### Task brief:
Reproduce the entries below exactly, but leave the pictures out.

---------- Stored data ----------

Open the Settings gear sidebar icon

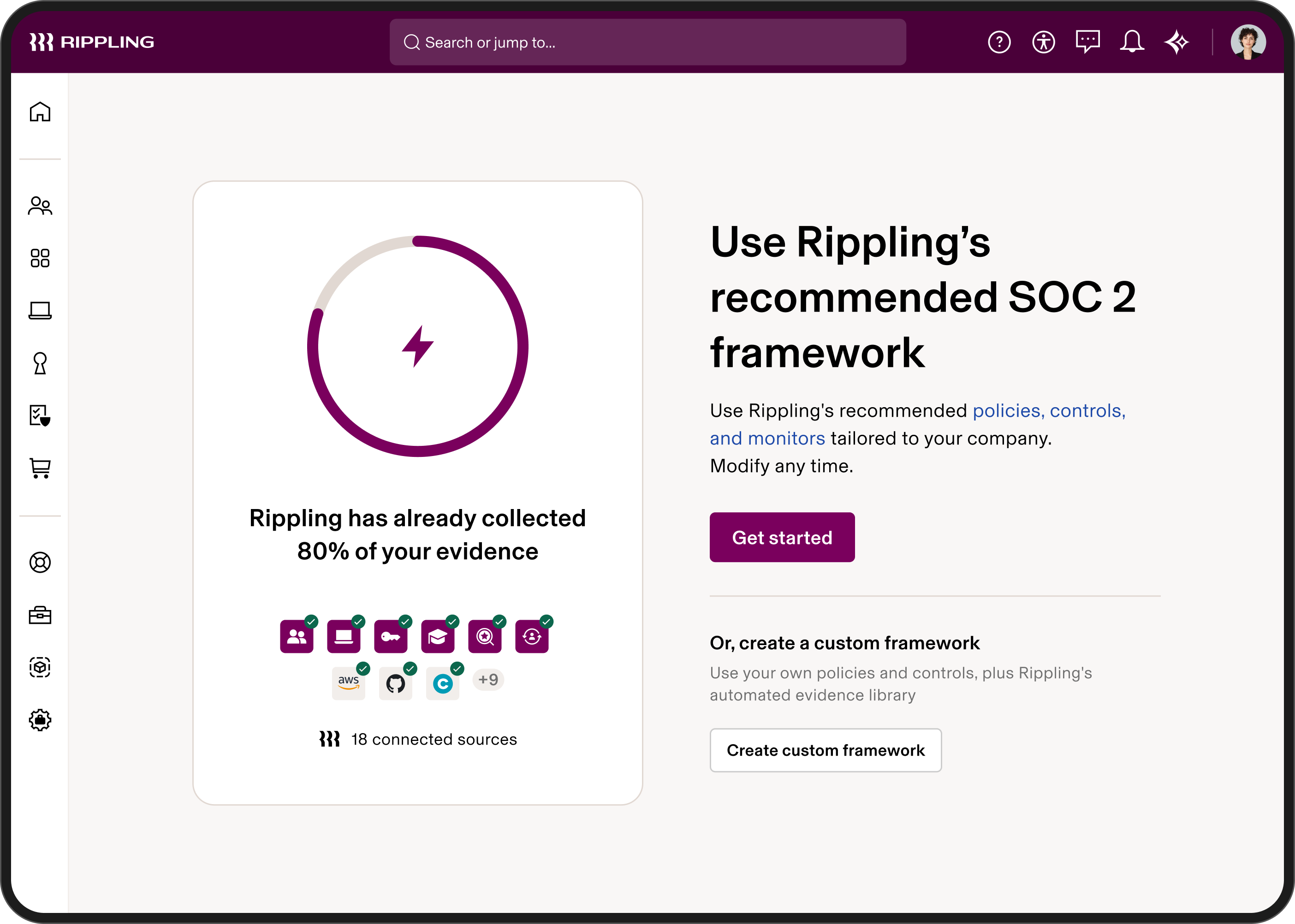(40, 720)
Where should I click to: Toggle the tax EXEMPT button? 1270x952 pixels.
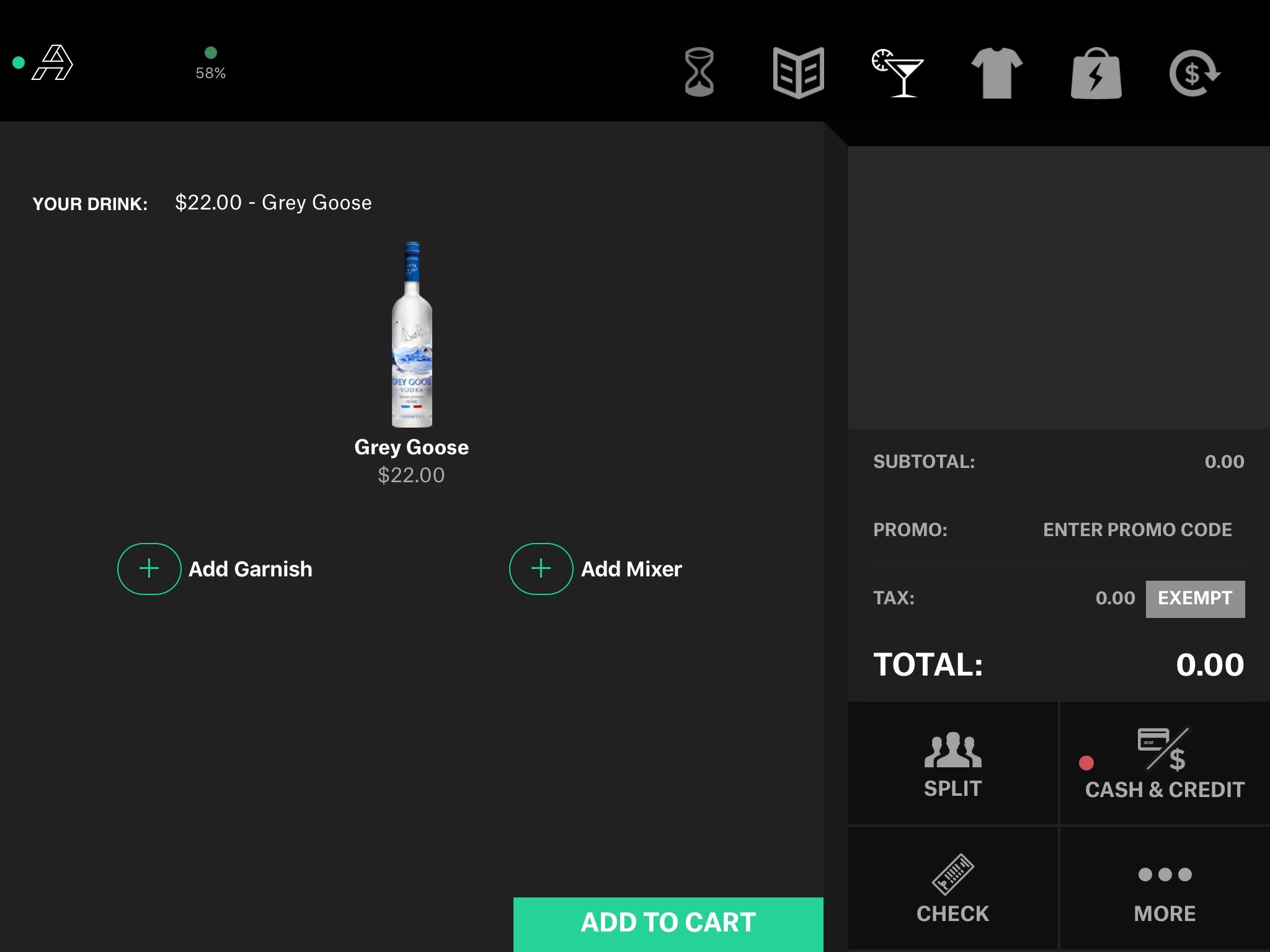click(1194, 599)
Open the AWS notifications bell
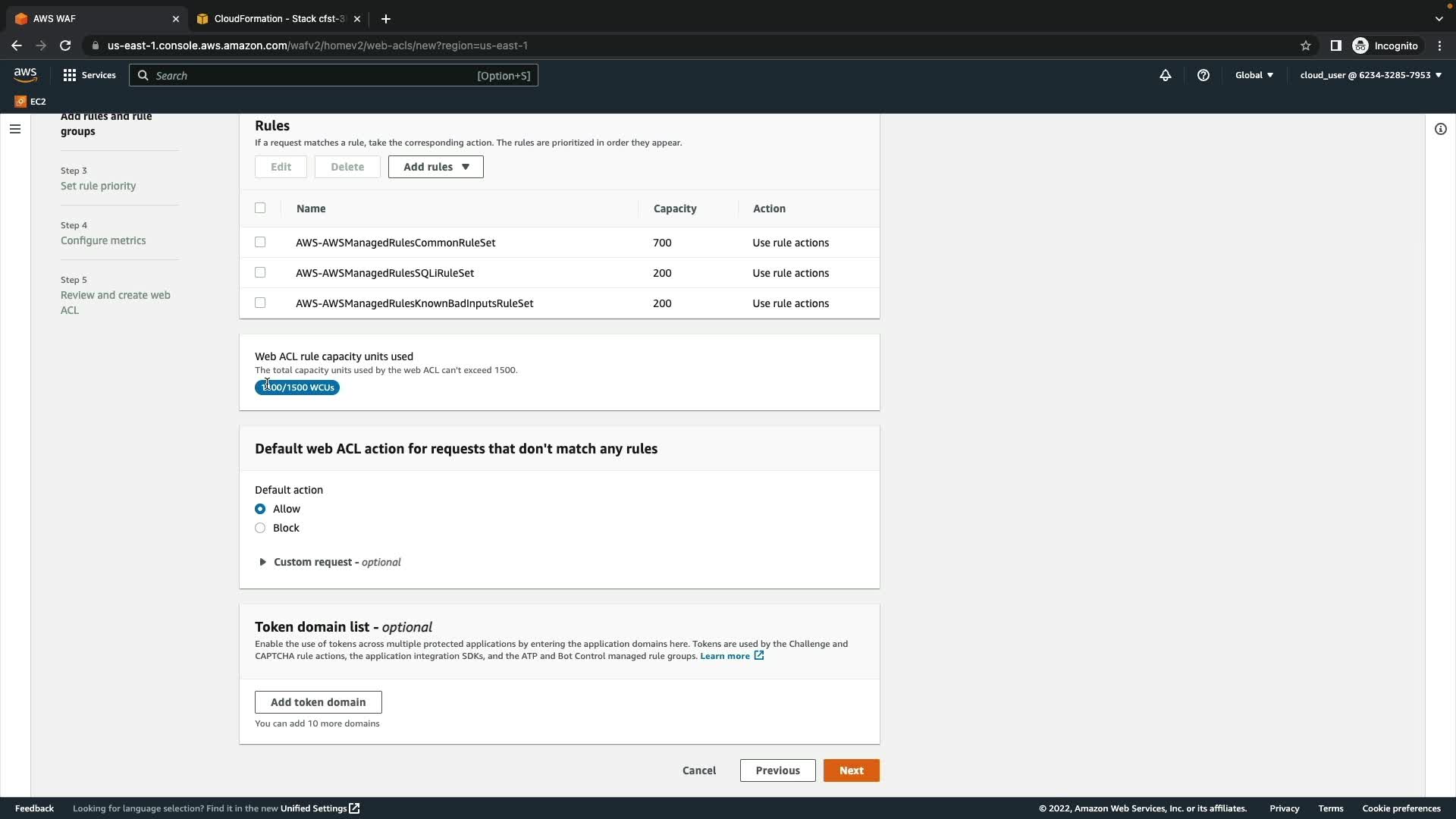 (x=1166, y=75)
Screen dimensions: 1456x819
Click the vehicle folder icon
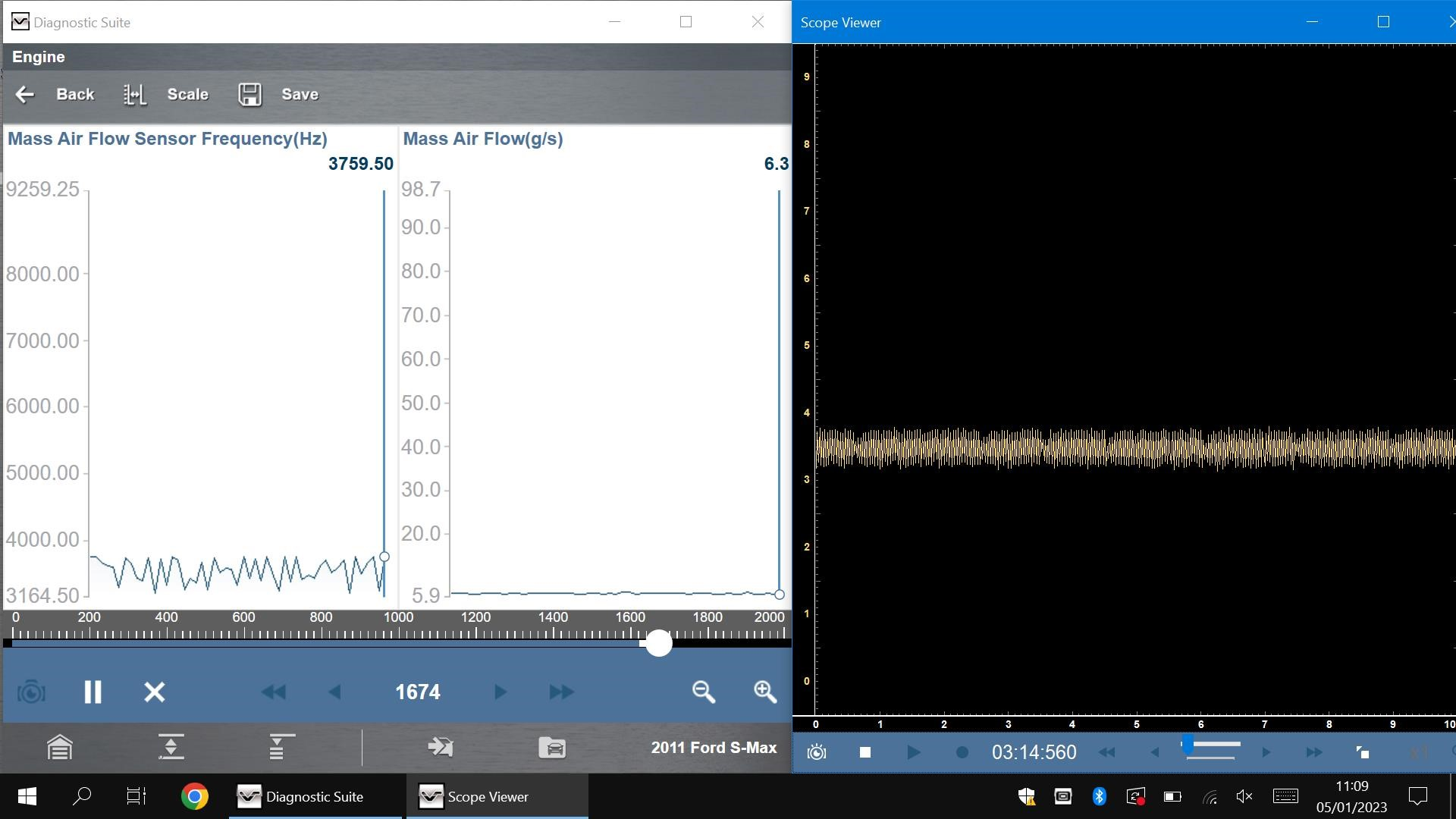tap(552, 748)
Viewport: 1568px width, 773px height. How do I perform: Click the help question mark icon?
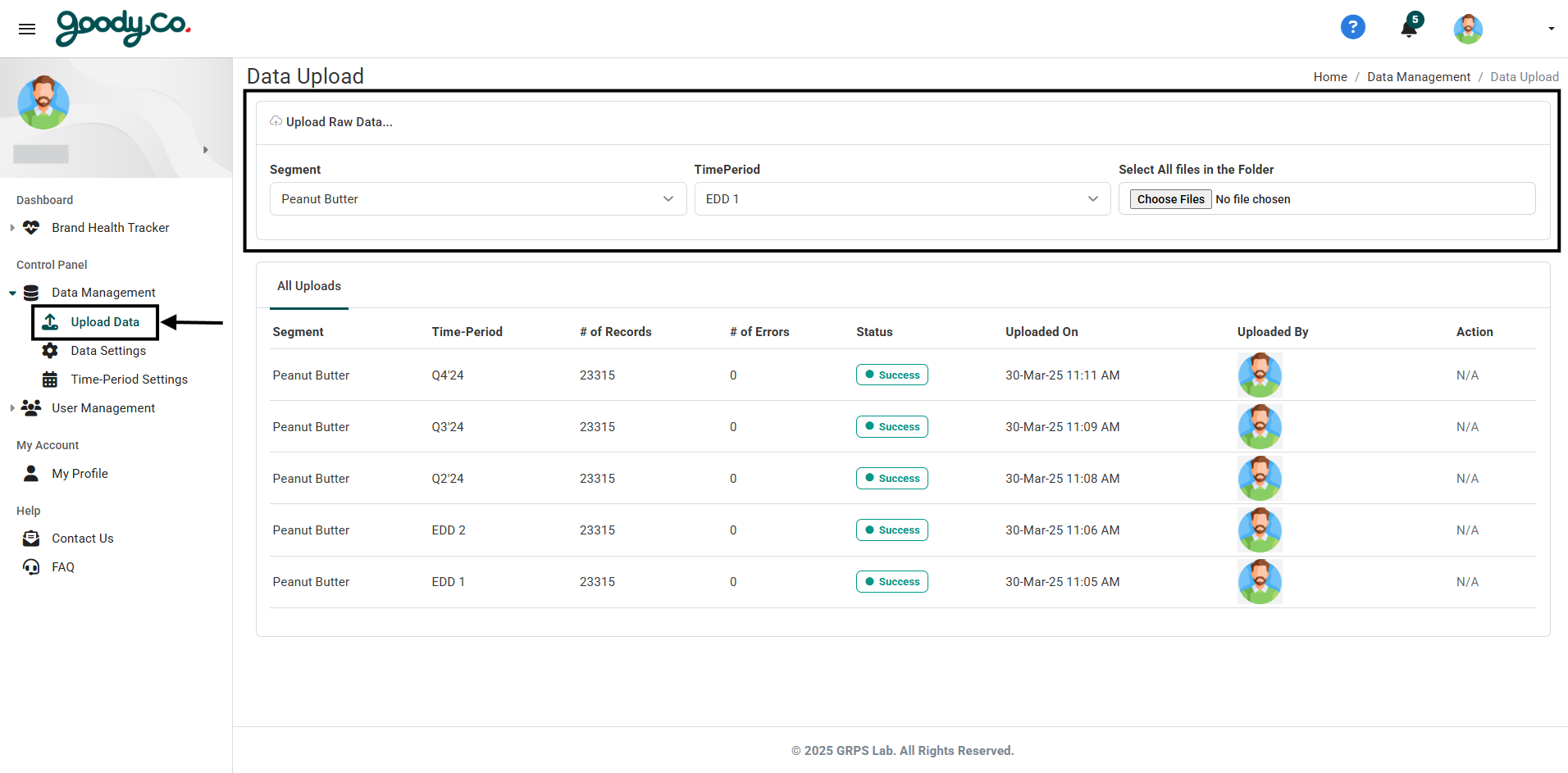tap(1352, 26)
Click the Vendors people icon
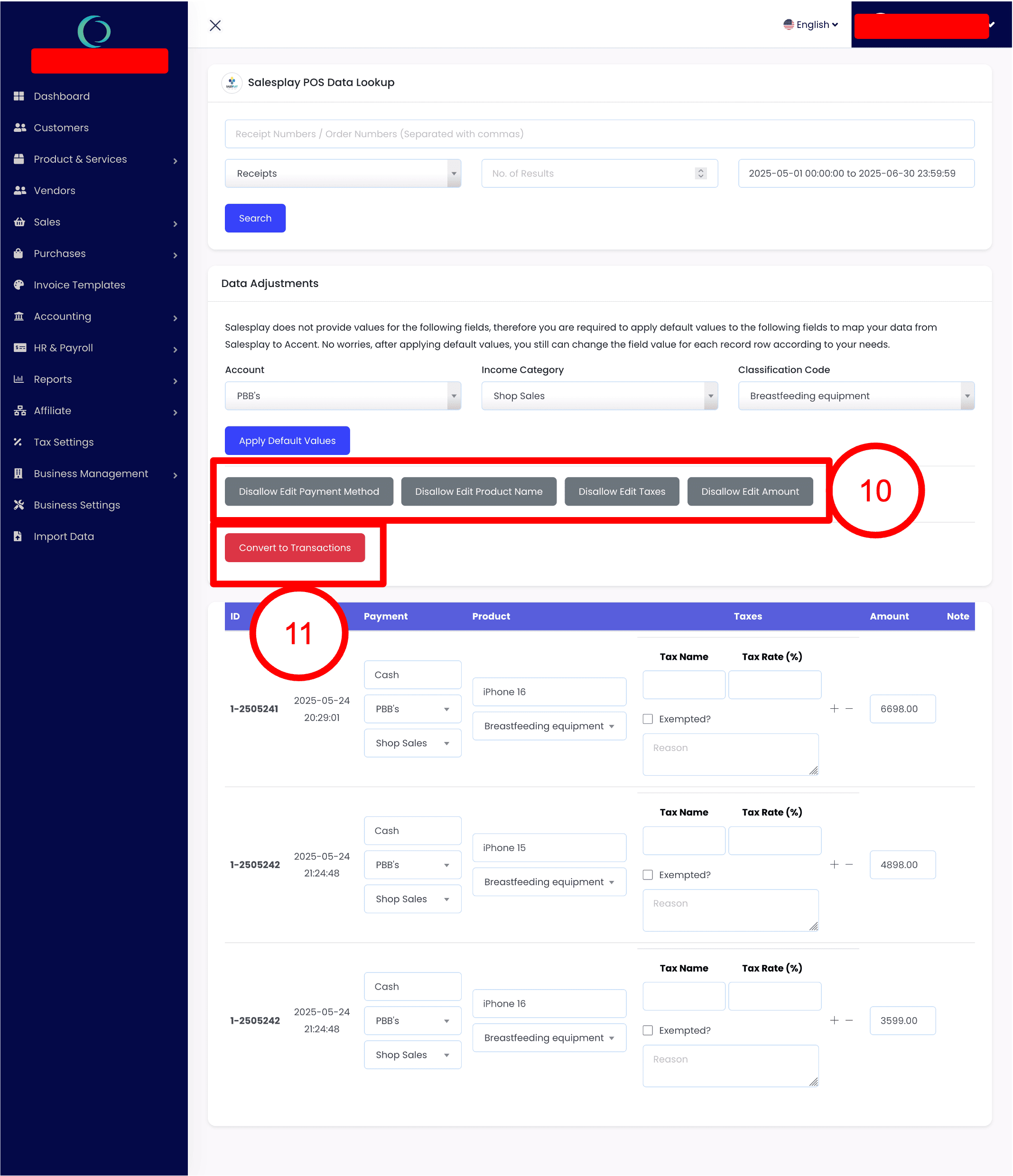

----------

### Task answer:
Open the Settings gear sidebar icon

(40, 720)
Where should I click to: Toggle the tax EXEMPT button? 1270x952 pixels.
click(1194, 599)
Open the AWS notifications bell
 (x=1166, y=75)
Screen dimensions: 1456x819
Click the vehicle folder icon
tap(552, 748)
Viewport: 1568px width, 773px height. How do I perform: Click the help question mark icon?
tap(1352, 26)
Click the Vendors people icon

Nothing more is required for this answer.